置き換えられたプロンプトを含むテンプレートをLLMに入力し、LLMが有害な回答を生成するかどうかを評価する。
主な結果:
SequentialBreakは、オープンソースおよびクローズドソースの複数のLLM (Llama-2, Llama-3, Gemma-2, Vicuna, GPT-3.5, GPT-4o) に対して高い攻撃成功率を示した。
3つの異なるシナリオ (質問バンク、会話補完、ゲーム環境) での実験により、SequentialBreakは多様なプロンプト構造に適応できることが示された。
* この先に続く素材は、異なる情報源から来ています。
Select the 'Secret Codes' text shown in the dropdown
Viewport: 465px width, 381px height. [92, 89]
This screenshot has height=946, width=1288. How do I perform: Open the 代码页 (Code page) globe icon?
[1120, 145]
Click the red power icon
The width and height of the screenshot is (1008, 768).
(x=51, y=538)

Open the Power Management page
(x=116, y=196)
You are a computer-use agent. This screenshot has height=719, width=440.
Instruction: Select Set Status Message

SequentialBreakは、既存の防御メカニズム (OpenAI Moderation API, Perplexity Filter, SmoothLLM) を回避できることが確認された。
結論: SequentialBreakは、LLMの安全対策における重要な脆弱性を明らかにした。LLMは、逐次的な入力に対して、個々のプロンプトに対する注意が薄れる可能性があり、悪意のあるプロンプトを見落とす可能性がある。
意義: 本研究は、LLMの安全性と信頼性に関する重要な問題提起を行うものである。LLMの開発者は、SequentialBreakのような攻撃を防ぐために、より堅牢な安全対策を講じる必要がある。
制限と今後の研究:
本研究では、限られた数のLLMと攻撃シナリオを用いて評価を行った。今後、より多くのLLMやシナリオを用いて評価を行う必要がある。
SequentialBreakの攻撃成功率は、LLMのアーキテクチャや学習データによって異なる可能性がある。
今後、SequentialBreakのような攻撃を防ぐための、より効果的な防御メカニズムの開発が期待される。
統計資料
JailbreakBenchデータセットを使用して、攻撃のパフォーマンスを評価しました。このデータセットには、OpenAIの使用ポリシーに対応する10の幅広いカテゴリに分類された100の動作が含まれています。
攻撃の成功率は、オープンソースモデル(Llama-2、Llama-3、Gemma-2、Vicuna)とクローズドソースモデル(GPT-3.5、GPT-4o)を含む複数の主要なLLMに対して評価されました。
3つの異なる攻撃シナリオ(質問バンク、会話補完、ゲーム環境)が設計され、それぞれに2つの異なるテンプレートが作成されました。
攻撃の有効性を評価するために、Llama3-70BとGPT-4の両方を判定モデルとして使用しました。
SequentialBreakの有効性は、3つの最先端のJailbreak防御メカニズム、OpenAI Moderation API、Perplexity Filter、SmoothLLMと比較して評価されました。